» WORK INSTRUCTION: Every record must be copied exactly, from first line to last.

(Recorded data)
=== Begin Enclosure ===

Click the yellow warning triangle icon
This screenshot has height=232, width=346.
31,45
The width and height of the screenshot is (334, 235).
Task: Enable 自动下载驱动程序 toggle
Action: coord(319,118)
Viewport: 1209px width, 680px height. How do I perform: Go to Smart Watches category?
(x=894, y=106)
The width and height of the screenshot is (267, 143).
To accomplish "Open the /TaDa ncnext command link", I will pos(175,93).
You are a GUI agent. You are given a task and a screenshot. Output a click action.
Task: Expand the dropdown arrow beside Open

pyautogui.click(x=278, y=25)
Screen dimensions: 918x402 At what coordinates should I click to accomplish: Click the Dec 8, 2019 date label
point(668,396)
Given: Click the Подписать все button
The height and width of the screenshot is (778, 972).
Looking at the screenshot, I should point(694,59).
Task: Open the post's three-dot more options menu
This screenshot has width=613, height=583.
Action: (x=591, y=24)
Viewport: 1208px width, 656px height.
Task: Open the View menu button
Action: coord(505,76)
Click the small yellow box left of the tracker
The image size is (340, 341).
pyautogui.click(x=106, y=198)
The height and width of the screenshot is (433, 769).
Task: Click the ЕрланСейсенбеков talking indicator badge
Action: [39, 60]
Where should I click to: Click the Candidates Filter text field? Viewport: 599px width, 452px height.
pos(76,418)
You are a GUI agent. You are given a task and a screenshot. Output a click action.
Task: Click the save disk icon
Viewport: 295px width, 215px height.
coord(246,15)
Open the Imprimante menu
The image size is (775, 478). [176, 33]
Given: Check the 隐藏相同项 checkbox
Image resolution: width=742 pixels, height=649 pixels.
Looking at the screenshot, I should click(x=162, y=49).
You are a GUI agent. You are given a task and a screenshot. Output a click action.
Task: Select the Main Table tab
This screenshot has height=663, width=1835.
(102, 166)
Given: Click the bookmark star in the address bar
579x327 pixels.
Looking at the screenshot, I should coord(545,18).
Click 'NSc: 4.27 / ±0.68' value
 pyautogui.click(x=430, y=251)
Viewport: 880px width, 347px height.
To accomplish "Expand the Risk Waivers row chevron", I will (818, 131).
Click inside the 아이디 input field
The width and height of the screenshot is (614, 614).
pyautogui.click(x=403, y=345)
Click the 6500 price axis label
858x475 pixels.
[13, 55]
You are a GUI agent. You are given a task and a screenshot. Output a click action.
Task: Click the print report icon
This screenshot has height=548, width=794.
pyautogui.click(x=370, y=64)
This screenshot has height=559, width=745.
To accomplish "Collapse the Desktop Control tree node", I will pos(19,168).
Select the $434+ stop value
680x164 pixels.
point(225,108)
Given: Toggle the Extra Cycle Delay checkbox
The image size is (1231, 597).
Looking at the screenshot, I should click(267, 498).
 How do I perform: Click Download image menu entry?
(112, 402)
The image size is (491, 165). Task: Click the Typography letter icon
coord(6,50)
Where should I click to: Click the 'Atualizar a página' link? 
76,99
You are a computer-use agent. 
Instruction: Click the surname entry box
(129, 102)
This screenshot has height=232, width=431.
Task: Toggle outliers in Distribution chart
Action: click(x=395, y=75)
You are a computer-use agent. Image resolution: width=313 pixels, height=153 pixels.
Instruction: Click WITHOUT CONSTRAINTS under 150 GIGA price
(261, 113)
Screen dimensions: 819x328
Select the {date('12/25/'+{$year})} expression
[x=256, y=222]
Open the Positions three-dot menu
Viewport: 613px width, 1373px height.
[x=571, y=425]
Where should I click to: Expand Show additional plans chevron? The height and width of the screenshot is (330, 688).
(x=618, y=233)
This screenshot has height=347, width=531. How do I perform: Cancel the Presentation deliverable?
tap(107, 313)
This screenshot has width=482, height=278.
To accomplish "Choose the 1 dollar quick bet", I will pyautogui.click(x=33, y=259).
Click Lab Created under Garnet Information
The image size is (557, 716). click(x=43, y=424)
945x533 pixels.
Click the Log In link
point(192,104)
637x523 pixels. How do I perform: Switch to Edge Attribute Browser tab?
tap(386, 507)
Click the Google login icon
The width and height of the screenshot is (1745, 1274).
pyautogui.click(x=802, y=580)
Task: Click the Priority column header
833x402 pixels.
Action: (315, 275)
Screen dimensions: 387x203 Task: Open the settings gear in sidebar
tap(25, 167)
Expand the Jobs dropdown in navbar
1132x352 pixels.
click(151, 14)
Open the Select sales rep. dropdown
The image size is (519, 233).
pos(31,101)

=== End Enclosure ===

» EXPECTED OUTPUT:
Click the yellow warning triangle icon
This screenshot has height=232, width=346.
31,45
The width and height of the screenshot is (334, 235).
Task: Enable 自动下载驱动程序 toggle
Action: coord(319,118)
Viewport: 1209px width, 680px height. How do I perform: Go to Smart Watches category?
(x=894, y=106)
The width and height of the screenshot is (267, 143).
To accomplish "Open the /TaDa ncnext command link", I will pos(175,93).
You are a GUI agent. You are given a task and a screenshot. Output a click action.
Task: Expand the dropdown arrow beside Open

pyautogui.click(x=278, y=25)
Screen dimensions: 918x402 At what coordinates should I click to accomplish: Click the Dec 8, 2019 date label
point(668,396)
Given: Click the Подписать все button
The height and width of the screenshot is (778, 972).
Looking at the screenshot, I should point(694,59).
Task: Open the post's three-dot more options menu
This screenshot has width=613, height=583.
Action: (x=591, y=24)
Viewport: 1208px width, 656px height.
Task: Open the View menu button
Action: coord(505,76)
Click the small yellow box left of the tracker
The image size is (340, 341).
pyautogui.click(x=106, y=198)
The height and width of the screenshot is (433, 769).
Task: Click the ЕрланСейсенбеков talking indicator badge
Action: [39, 60]
Where should I click to: Click the Candidates Filter text field? Viewport: 599px width, 452px height.
pos(76,418)
You are a GUI agent. You are given a task and a screenshot. Output a click action.
Task: Click the save disk icon
Viewport: 295px width, 215px height.
coord(246,15)
Open the Imprimante menu
The image size is (775, 478). [176, 33]
Given: Check the 隐藏相同项 checkbox
Image resolution: width=742 pixels, height=649 pixels.
Looking at the screenshot, I should click(x=162, y=49).
You are a GUI agent. You are given a task and a screenshot. Output a click action.
Task: Select the Main Table tab
This screenshot has height=663, width=1835.
(102, 166)
Given: Click the bookmark star in the address bar
579x327 pixels.
Looking at the screenshot, I should coord(545,18).
Click 'NSc: 4.27 / ±0.68' value
 pyautogui.click(x=430, y=251)
Viewport: 880px width, 347px height.
To accomplish "Expand the Risk Waivers row chevron", I will (818, 131).
Click inside the 아이디 input field
The width and height of the screenshot is (614, 614).
pyautogui.click(x=403, y=345)
Click the 6500 price axis label
858x475 pixels.
[13, 55]
You are a GUI agent. You are given a task and a screenshot. Output a click action.
Task: Click the print report icon
This screenshot has height=548, width=794.
pyautogui.click(x=370, y=64)
This screenshot has height=559, width=745.
To accomplish "Collapse the Desktop Control tree node", I will pos(19,168).
Select the $434+ stop value
680x164 pixels.
point(225,108)
Given: Toggle the Extra Cycle Delay checkbox
The image size is (1231, 597).
Looking at the screenshot, I should click(267, 498).
 How do I perform: Click Download image menu entry?
(112, 402)
The image size is (491, 165). Task: Click the Typography letter icon
coord(6,50)
Where should I click to: Click the 'Atualizar a página' link? 
76,99
You are a computer-use agent. 
Instruction: Click the surname entry box
(129, 102)
This screenshot has height=232, width=431.
Task: Toggle outliers in Distribution chart
Action: click(x=395, y=75)
You are a computer-use agent. Image resolution: width=313 pixels, height=153 pixels.
Instruction: Click WITHOUT CONSTRAINTS under 150 GIGA price
(261, 113)
Screen dimensions: 819x328
Select the {date('12/25/'+{$year})} expression
[x=256, y=222]
Open the Positions three-dot menu
Viewport: 613px width, 1373px height.
[x=571, y=425]
Where should I click to: Expand Show additional plans chevron? The height and width of the screenshot is (330, 688).
(x=618, y=233)
This screenshot has height=347, width=531. How do I perform: Cancel the Presentation deliverable?
tap(107, 313)
This screenshot has width=482, height=278.
To accomplish "Choose the 1 dollar quick bet", I will pyautogui.click(x=33, y=259).
Click Lab Created under Garnet Information
The image size is (557, 716). click(x=43, y=424)
945x533 pixels.
Click the Log In link
point(192,104)
637x523 pixels. How do I perform: Switch to Edge Attribute Browser tab?
tap(386, 507)
Click the Google login icon
The width and height of the screenshot is (1745, 1274).
pyautogui.click(x=802, y=580)
Task: Click the Priority column header
833x402 pixels.
Action: (315, 275)
Screen dimensions: 387x203 Task: Open the settings gear in sidebar
tap(25, 167)
Expand the Jobs dropdown in navbar
1132x352 pixels.
click(151, 14)
Open the Select sales rep. dropdown
The image size is (519, 233).
pos(31,101)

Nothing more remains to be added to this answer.